Story, set in the 1960s, has supposed Scandinavian Carol (Berova) mysteriously drawn south against her will and driven by voices in her head conjuring up the name Ayesha. We first encounter her walking down a mountain road in high heels only to be chased through the woods by a truck driver. It transpires she had unusual powers, or someone protecting her has, for the lorry brake slips and the truck crushes the driver. Next means of transport is a yacht owned by dodgy drunken businessman George (Colin Blakely) and before you know it she is in Algeria, assisted by Kassim (Andre Morell) who attempts to forestall those trying to control her mind, but to no avail.

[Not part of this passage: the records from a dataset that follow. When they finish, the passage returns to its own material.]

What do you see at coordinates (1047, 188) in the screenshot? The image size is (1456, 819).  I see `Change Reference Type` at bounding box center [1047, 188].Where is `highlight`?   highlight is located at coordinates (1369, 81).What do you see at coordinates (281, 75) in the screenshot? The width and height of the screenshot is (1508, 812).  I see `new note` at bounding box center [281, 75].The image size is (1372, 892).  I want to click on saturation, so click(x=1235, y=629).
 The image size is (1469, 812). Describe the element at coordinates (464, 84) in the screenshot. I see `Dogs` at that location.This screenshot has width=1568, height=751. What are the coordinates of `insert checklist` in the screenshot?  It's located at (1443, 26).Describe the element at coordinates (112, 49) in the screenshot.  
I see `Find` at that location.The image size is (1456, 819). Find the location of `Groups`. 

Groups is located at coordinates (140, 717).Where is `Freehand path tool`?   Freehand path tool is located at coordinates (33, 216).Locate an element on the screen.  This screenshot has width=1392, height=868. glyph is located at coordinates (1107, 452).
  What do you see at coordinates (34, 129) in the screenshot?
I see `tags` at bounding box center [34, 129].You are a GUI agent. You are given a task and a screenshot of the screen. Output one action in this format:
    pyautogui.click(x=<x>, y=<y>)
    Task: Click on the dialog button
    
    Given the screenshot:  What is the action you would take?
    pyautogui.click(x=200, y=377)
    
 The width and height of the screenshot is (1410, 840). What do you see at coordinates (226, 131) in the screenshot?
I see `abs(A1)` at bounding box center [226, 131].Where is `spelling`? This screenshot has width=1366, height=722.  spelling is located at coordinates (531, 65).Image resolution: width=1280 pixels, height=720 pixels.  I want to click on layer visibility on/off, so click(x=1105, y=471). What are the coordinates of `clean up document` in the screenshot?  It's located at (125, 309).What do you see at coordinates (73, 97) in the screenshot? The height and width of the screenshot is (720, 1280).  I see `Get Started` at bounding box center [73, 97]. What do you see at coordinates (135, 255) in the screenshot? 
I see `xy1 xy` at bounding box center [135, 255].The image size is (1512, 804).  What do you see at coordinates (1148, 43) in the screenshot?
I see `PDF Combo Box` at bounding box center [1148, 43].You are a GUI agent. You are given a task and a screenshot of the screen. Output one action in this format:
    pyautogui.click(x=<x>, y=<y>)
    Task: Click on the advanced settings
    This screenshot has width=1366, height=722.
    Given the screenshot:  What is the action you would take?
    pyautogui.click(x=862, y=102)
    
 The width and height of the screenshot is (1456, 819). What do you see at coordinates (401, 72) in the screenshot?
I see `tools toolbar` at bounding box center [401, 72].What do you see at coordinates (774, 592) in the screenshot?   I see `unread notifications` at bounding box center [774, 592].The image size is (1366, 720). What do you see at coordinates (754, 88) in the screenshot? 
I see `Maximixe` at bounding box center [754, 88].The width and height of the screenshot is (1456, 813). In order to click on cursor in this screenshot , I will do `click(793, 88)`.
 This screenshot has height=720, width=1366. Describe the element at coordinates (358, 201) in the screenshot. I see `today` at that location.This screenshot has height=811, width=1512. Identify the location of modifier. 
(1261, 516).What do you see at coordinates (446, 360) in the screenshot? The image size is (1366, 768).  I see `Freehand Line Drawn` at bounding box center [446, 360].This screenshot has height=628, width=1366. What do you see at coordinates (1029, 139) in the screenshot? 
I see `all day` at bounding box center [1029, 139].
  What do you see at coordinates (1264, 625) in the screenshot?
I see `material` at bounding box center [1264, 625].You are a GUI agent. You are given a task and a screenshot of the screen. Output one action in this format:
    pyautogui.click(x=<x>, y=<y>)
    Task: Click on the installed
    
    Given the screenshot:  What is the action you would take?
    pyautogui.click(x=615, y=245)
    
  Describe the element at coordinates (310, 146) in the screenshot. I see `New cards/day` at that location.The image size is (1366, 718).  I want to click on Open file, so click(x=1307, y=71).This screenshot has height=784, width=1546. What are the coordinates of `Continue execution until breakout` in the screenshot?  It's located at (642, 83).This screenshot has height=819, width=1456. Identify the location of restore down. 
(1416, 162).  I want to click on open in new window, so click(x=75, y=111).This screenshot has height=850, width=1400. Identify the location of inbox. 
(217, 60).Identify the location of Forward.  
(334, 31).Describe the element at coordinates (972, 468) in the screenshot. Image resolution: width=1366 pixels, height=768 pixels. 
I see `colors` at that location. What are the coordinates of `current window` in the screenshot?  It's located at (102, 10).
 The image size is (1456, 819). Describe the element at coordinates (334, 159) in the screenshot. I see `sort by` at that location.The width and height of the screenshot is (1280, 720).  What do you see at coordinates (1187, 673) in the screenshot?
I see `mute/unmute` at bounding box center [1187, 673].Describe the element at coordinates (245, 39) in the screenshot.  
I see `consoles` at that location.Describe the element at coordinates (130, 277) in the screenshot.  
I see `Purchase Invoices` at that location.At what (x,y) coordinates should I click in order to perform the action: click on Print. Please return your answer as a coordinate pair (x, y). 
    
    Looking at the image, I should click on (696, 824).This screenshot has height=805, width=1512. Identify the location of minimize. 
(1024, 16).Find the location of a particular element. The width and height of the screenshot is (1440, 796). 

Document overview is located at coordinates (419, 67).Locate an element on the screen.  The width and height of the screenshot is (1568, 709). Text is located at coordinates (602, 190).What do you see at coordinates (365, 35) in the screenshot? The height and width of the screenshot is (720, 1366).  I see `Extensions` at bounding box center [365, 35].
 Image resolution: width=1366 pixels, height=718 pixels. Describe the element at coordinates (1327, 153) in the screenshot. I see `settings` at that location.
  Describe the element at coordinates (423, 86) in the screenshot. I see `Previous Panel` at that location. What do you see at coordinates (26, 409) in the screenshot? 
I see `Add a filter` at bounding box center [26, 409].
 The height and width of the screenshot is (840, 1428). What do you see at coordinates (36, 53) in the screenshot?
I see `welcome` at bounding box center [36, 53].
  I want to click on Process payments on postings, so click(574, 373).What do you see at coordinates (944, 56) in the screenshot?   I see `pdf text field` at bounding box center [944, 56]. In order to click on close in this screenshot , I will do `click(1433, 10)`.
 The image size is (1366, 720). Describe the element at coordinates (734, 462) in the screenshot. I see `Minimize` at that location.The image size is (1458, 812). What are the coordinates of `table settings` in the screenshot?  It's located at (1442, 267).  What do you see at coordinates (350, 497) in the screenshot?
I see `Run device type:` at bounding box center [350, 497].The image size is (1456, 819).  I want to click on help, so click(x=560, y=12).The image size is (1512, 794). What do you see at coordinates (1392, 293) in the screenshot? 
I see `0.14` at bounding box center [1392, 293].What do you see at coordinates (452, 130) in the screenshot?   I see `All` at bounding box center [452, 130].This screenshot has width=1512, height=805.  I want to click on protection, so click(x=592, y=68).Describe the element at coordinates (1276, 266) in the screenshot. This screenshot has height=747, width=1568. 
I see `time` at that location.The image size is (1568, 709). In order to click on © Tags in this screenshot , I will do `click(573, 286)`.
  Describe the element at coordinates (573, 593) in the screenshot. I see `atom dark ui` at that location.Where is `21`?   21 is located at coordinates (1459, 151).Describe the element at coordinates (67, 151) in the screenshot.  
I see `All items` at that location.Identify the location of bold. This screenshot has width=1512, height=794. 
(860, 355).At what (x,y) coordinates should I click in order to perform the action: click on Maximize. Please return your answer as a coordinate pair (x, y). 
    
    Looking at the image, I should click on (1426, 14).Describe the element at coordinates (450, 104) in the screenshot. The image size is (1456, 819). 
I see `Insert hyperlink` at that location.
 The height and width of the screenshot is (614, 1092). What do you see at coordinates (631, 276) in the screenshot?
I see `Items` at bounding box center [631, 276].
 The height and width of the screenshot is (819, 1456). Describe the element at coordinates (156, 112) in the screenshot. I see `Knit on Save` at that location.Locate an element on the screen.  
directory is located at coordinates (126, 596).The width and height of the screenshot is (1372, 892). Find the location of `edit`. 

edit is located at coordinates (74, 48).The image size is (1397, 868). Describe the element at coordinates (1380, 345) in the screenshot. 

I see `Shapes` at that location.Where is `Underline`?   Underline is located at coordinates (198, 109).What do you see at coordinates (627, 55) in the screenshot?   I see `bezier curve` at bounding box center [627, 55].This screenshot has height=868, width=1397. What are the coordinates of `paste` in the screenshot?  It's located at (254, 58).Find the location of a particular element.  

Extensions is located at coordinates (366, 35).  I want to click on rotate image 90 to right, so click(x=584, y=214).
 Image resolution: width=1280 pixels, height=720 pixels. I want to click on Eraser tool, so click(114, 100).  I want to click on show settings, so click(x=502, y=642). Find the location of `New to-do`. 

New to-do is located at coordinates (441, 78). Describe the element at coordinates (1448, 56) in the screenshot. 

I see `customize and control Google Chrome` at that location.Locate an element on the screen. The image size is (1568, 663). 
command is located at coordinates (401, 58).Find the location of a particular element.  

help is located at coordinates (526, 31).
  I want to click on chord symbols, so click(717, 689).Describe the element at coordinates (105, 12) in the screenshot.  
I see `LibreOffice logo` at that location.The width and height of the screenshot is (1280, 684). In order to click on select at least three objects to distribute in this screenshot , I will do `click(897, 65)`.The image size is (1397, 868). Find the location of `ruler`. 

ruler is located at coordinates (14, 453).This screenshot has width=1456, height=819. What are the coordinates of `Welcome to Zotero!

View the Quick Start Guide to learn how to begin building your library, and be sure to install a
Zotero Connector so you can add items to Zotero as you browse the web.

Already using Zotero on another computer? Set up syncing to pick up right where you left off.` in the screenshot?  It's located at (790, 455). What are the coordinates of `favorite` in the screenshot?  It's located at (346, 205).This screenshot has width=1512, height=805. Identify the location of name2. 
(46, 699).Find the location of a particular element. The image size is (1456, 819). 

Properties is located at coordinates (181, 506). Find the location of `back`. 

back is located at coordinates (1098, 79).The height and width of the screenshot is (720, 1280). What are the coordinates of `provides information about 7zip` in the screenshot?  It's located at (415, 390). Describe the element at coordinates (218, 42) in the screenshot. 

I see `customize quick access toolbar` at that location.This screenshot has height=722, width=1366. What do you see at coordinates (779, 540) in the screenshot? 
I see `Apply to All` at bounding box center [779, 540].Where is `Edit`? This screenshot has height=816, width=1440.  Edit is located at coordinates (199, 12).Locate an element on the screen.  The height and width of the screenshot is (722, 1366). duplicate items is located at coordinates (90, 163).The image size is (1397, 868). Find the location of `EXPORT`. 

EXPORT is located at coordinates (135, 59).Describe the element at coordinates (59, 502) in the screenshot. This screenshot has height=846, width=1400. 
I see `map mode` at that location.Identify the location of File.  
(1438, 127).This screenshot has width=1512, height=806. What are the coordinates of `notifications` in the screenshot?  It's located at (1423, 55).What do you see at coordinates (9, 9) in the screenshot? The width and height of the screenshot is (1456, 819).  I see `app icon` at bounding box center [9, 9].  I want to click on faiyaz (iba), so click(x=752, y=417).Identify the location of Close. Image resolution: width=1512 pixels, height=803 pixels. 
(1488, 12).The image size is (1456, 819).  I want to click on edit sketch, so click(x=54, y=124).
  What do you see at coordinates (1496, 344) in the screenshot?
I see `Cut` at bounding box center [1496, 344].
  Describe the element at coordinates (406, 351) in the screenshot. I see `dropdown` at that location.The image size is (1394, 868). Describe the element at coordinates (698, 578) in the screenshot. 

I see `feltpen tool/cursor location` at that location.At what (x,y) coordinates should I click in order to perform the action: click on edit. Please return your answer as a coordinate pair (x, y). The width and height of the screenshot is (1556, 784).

Philip (Edward Judd), whose character is effectively “handsome guy from the yacht,” follows as she continues south and eventually the pair reach Kuma, where she is acclaimed as Ayesha aka She. Kallikrates’ immortality depends on her with some urgency crossing through the cold flames of the sacred fire. There’s a sub-plot involving high priest Men-hari (Derek Godfrey) promised immortality for returning Ayesha to Kuma and further intrigue that comes a little too late to help proceedings. You can probably guess the rest.

There’s no “vengeance” that I can see and certainly no whip-cracking as suggested in the poster. Berova, while attractive enough, lacks the screen magnetism of Andress and the mystery of who Carol is and where she’s headed is no substitute for either pace or tension and Berova isn’t a good enough actress to convey the fear she must be experiencing. The script could have done without weighting down the Kuma high priests with lengthy exposition explaining the whys and wherefores. Neither a patch on the original nor the expected star-making turn for Berova, this is strictly Saturday afternoon matinee fare and the slinky actress, despite her best sex-kitten efforts, cannot compensate.

Director Cliff Owen (A Man Could Get Killed, 1966) assembles a strong supporting cast, headed by Edward Judd (First Men in the Moon,1964) and Colin Blakely (a future Dr Watson in Billy Wilder’s The Private Life of Sherlock Holmes, 1970). You can also spot Andre Morell (Dark of the Sun, 1968), George Sewell (who later enjoyed a long-running role in British television series Special Branch, 1969-1974) and television regular Jill Melford. 

Curious change of pace for writer Peter O’Donnell, best known at this point for creating another sultry heroine, Modesty Blaise (1966).